The Rise and Fall of New Albion Brewing Led the Way for the American Craft Beer Revolution
This is an era when brewers are celebrated for innovative recipes and advancement in the field of beer, or simply for being themselves. In fact, many of the men and women behind the large and respected craft breweries are as familiar—in beer circles—as family members, or at least drinking buddies.
Eavesdrop at conventions and festivals and you’ll hear names like Sam (Dogfish Head Craft Brewery), Jim (Boston Beer Co.) and Garrett (The Brooklyn Brewery) dropped at regular intervals on every topic from a new style of beer to a recent television commercial.
Very few people, however, know Jack.
Looking at the shelves of most beer stores these days, it can be easy to forget that a little over 30 years ago there were few retail options aside from the offerings of large breweries that survived Prohibition. That was until John “Jack” McAuliffe came along and opened New Albion Brewing in Sonoma, California in 1976.

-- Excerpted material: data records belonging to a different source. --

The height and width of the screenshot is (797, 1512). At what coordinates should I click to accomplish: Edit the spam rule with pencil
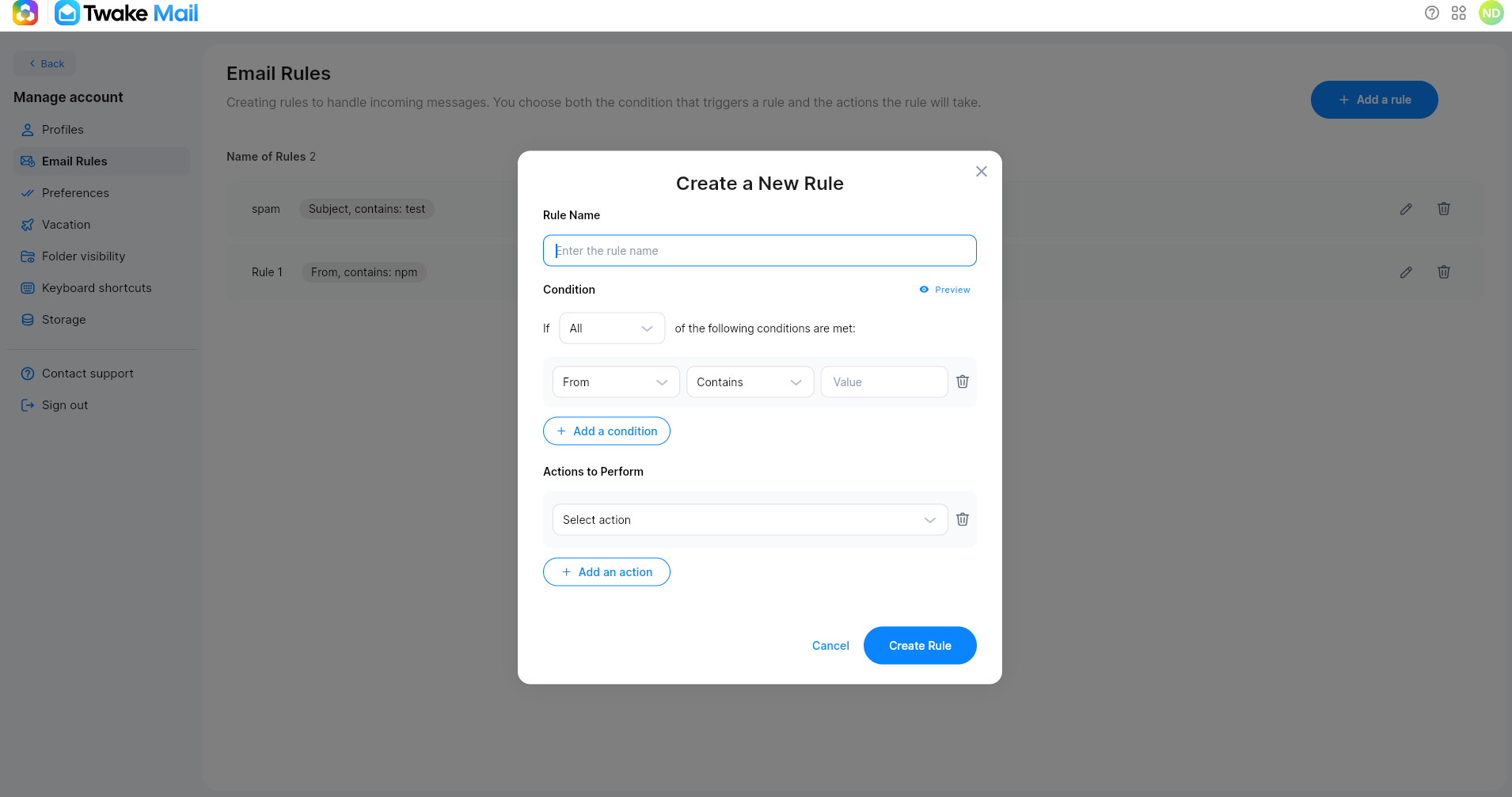point(1406,209)
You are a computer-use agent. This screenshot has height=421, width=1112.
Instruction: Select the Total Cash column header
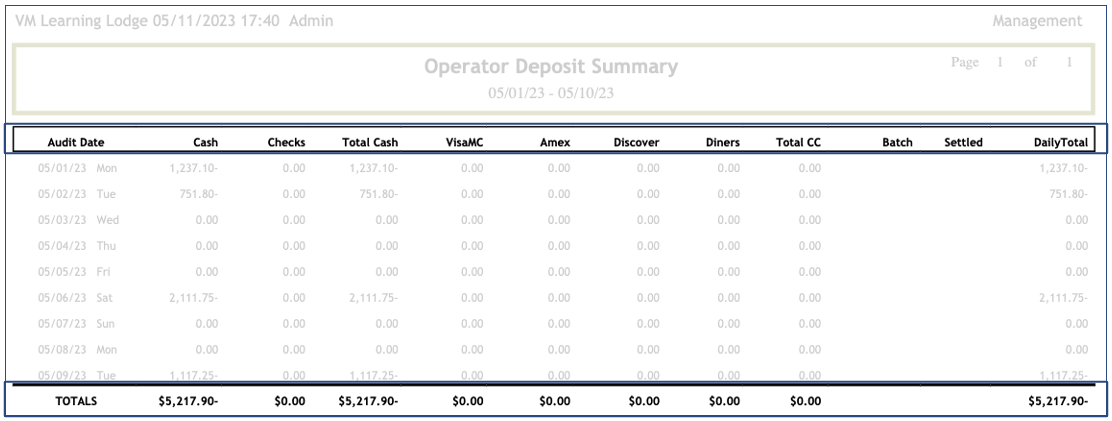370,142
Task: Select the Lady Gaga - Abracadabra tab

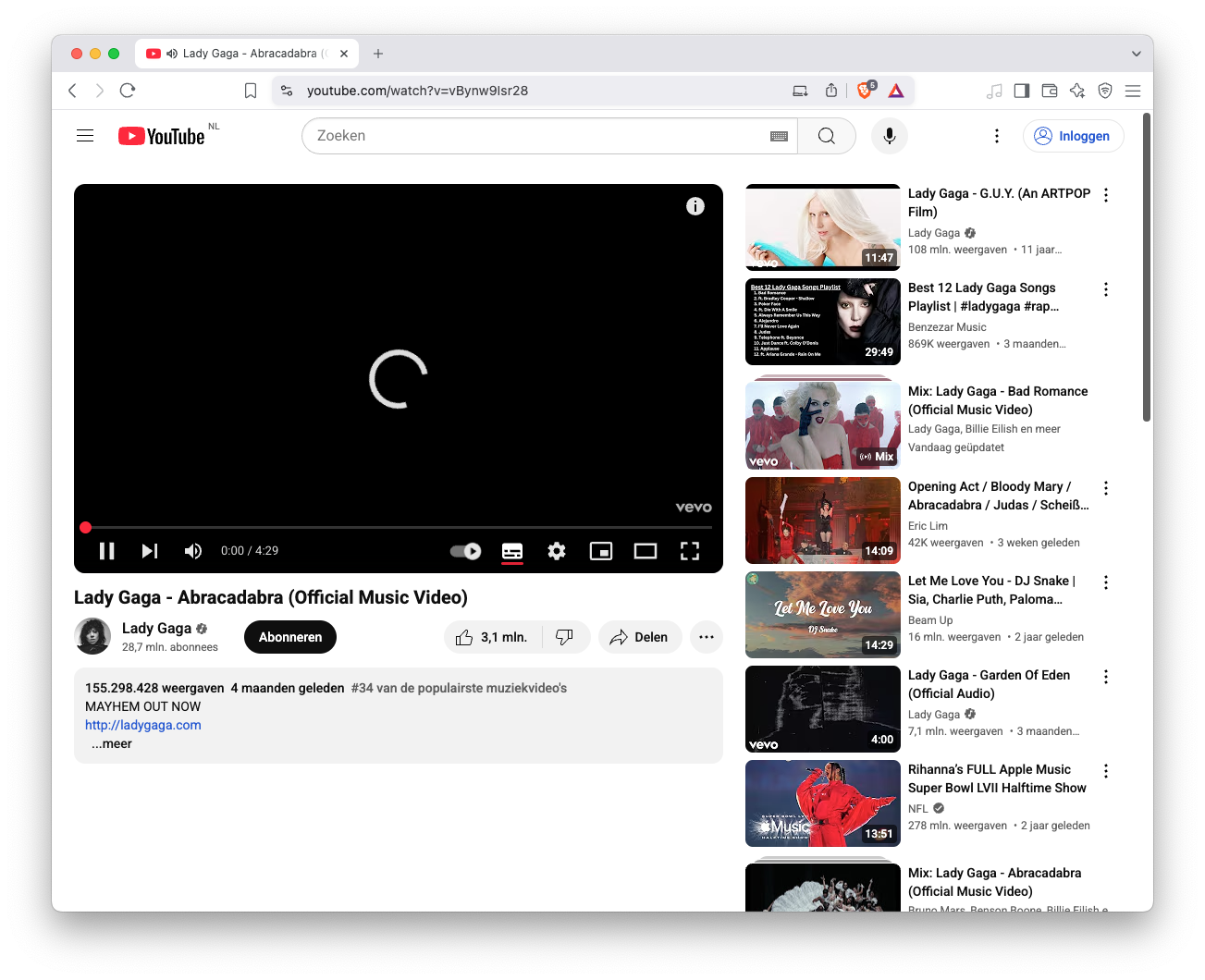Action: pyautogui.click(x=246, y=54)
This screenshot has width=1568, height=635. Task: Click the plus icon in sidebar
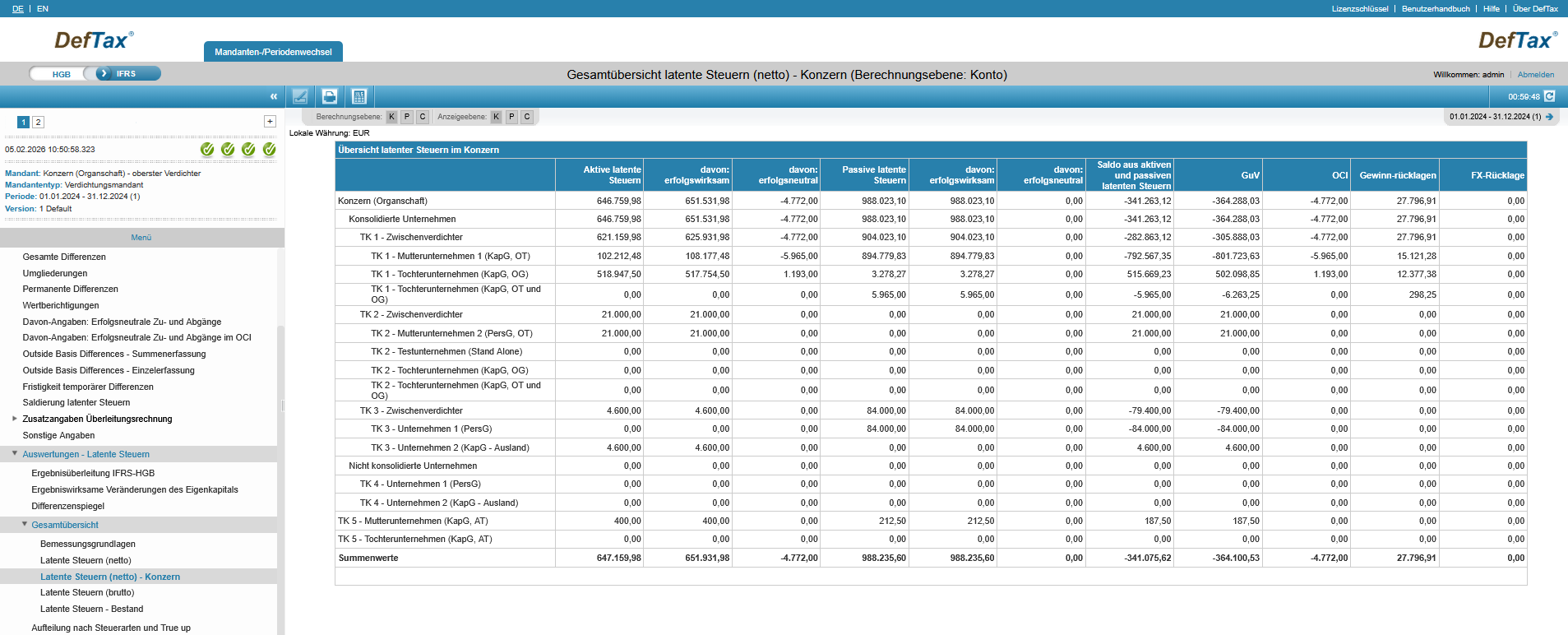[270, 122]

What he did was extraordinary for the time but frustratingly short lived. Before New Albion went belly up, however, McAuliffe was able to inspire other brewers to follow his lead and, in the process, create breweries that have become household names.
Among them is Sierra Nevada Brewing Co. of Chico, California, which is honoring McAuliffe’s contribution to American craft beer by releasing a barley wine bearing his name later this summer as part of their 30th anniversary series.
McAuliffe and Sierra Nevada founder Ken Grossman got together in late May for a brew day at the 100-barrel copper kettle brewery adjacent to Sierra Nevada’s brewpub in Chico.
“In my opinion, Jack started the most important failed brewery,” said Maureen Ogle, a historian and author of Ambitious Brew: The Story of American Beer. “He demonstrated that the new brewing model could work and despite the fact that it didn’t last long and failed spectacularly, his influence played a significant role for the first successful batch of microbrewers.”
McAuliffe has kept a low profile since leaving the brewing industry nearly 30 years ago, but recently has been speaking up about his role in history.
In a series of telephone conversations and emails along with a detailed conversation at Sierra Nevada, McAuliffe shared his story with John Holl and CraftBeer.com.
The Man Who Started a Revolution
Jack McAuliffe was born in Caracas, Venezuela, the son of a FBI agent stationed at the American embassy in South America during World War II.
The family later moved to Washington, D.C. and then several more times before McAuliffe signed up for the Navy and was sent to Treasure Island in San Francisco Bay for technical school. He was transferred to the U.S.S. Simon Lake, which went to Scotland in the late 1960s to service the submarines in Squadron 14.
Though he had his first beer as a teenager, it was in Scotland that McAuliffe first discovered quality beer. He was immediately taken with the diverse styles, deep flavor profiles and even the way beer was made.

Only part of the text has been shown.